The role of the press…
The power of the press…
The freedom of the press…
And thus, the problem with the press.
Let’s be concise — respectful, as always, too…
The role of the press in a democratic society is to provide information to ordinary citizens.
The freedom of the press — declared in the First Amendment — is the free exercise and right not to be censored. This “Fourth Estate” (or “fourth power”) as some have historically referred to the press, denotes an additional set of checks and balances that an uncensored press provides for government.
The power of the press, as admirably articulated by Donald A. Ritchie in his 1987 critique of The Power of the Press: The Birth of American Political Reporting by Thomas C. Leonard, is “that time-worn cliché” that “often eludes definition.” Ritchie referred to correspondents who “routinely crowed about their power to make and unmake the reputations of public men, while at the same time many of them bowed and scraped for patronage and wrote predictably partisan dispatches.” The power of the press is the ability to “make” or “unmake” any man or woman of their choosing.
Hence, then the problem with the press…
The “press” evolved from the printing press, simply referring to what is published or put into print.
Journalism is something better and more. Emerson College, one of the nation’s top schools for journalism, promotes their degree as follows, “Although technology has revolutionized the ways in which we share and consume the news, the principles and values that govern journalism remain the same. At Emerson’s Department of Journalism, you’ll learn how to tell stories that increase public understanding and awareness.”
So we increase understanding by the sharing and consumption of news.
Consistent with its etymological definition, “news” means new information; information means provided facts. That means that news is absent of partiality and bias. So when bias is added to news, news becomes opinion. Opinion and news are not the same thing. The opinions of the editorial page have migrated to the front page, disguised as news.

_Goal_.
Transcribe the passage of the essay on the press that begins with the words containing "The power of the press, as" and ends with "put into print.". The data that follows this essay on the press isn't needed for anything here.

_Data lines_.
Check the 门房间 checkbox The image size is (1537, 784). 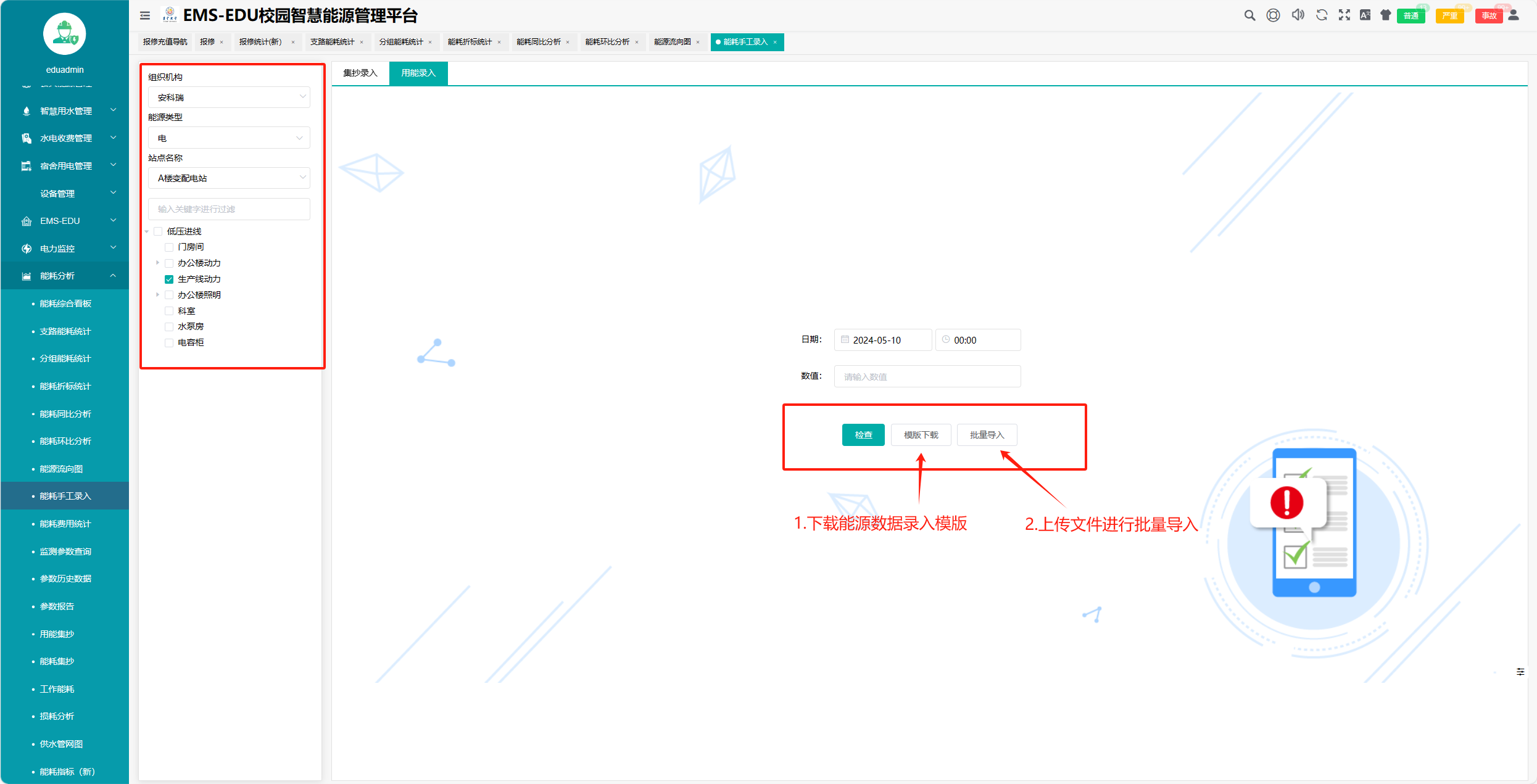pyautogui.click(x=169, y=247)
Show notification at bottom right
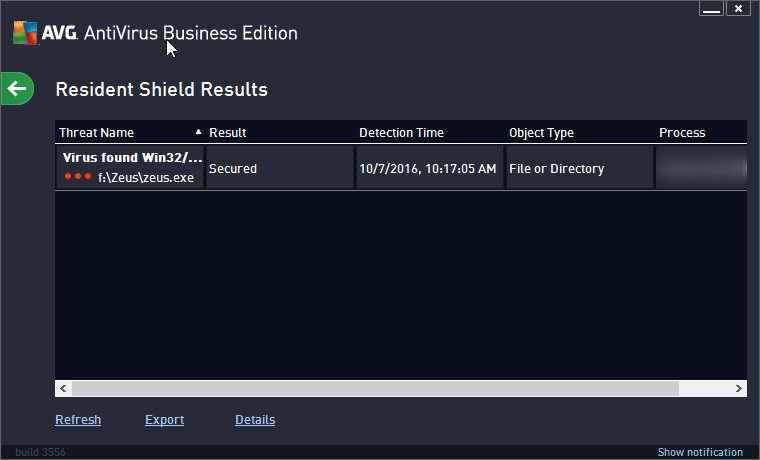Screen dimensions: 760x460 700,452
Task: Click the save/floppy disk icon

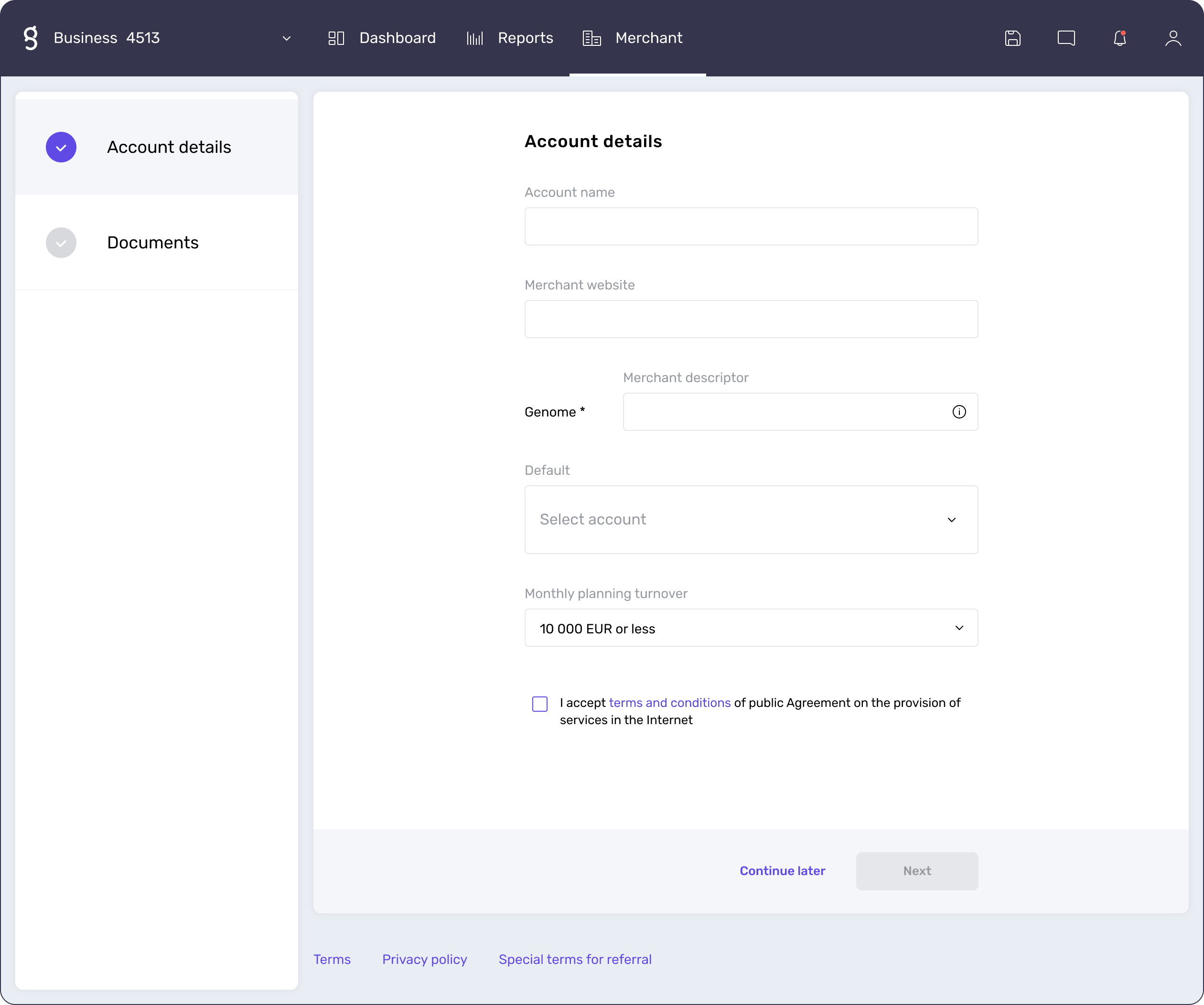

_Response below_.
The power of the press, as admirably articulated by Donald A. Ritchie in his 1987 critique of The Power of the Press: The Birth of American Political Reporting by Thomas C. Leonard, is “that time-worn cliché” that “often eludes definition.” Ritchie referred to correspondents who “routinely crowed about their power to make and unmake the reputations of public men, while at the same time many of them bowed and scraped for patronage and wrote predictably partisan dispatches.” The power of the press is the ability to “make” or “unmake” any man or woman of their choosing.
Hence, then the problem with the press…
The “press” evolved from the printing press, simply referring to what is published or put into print.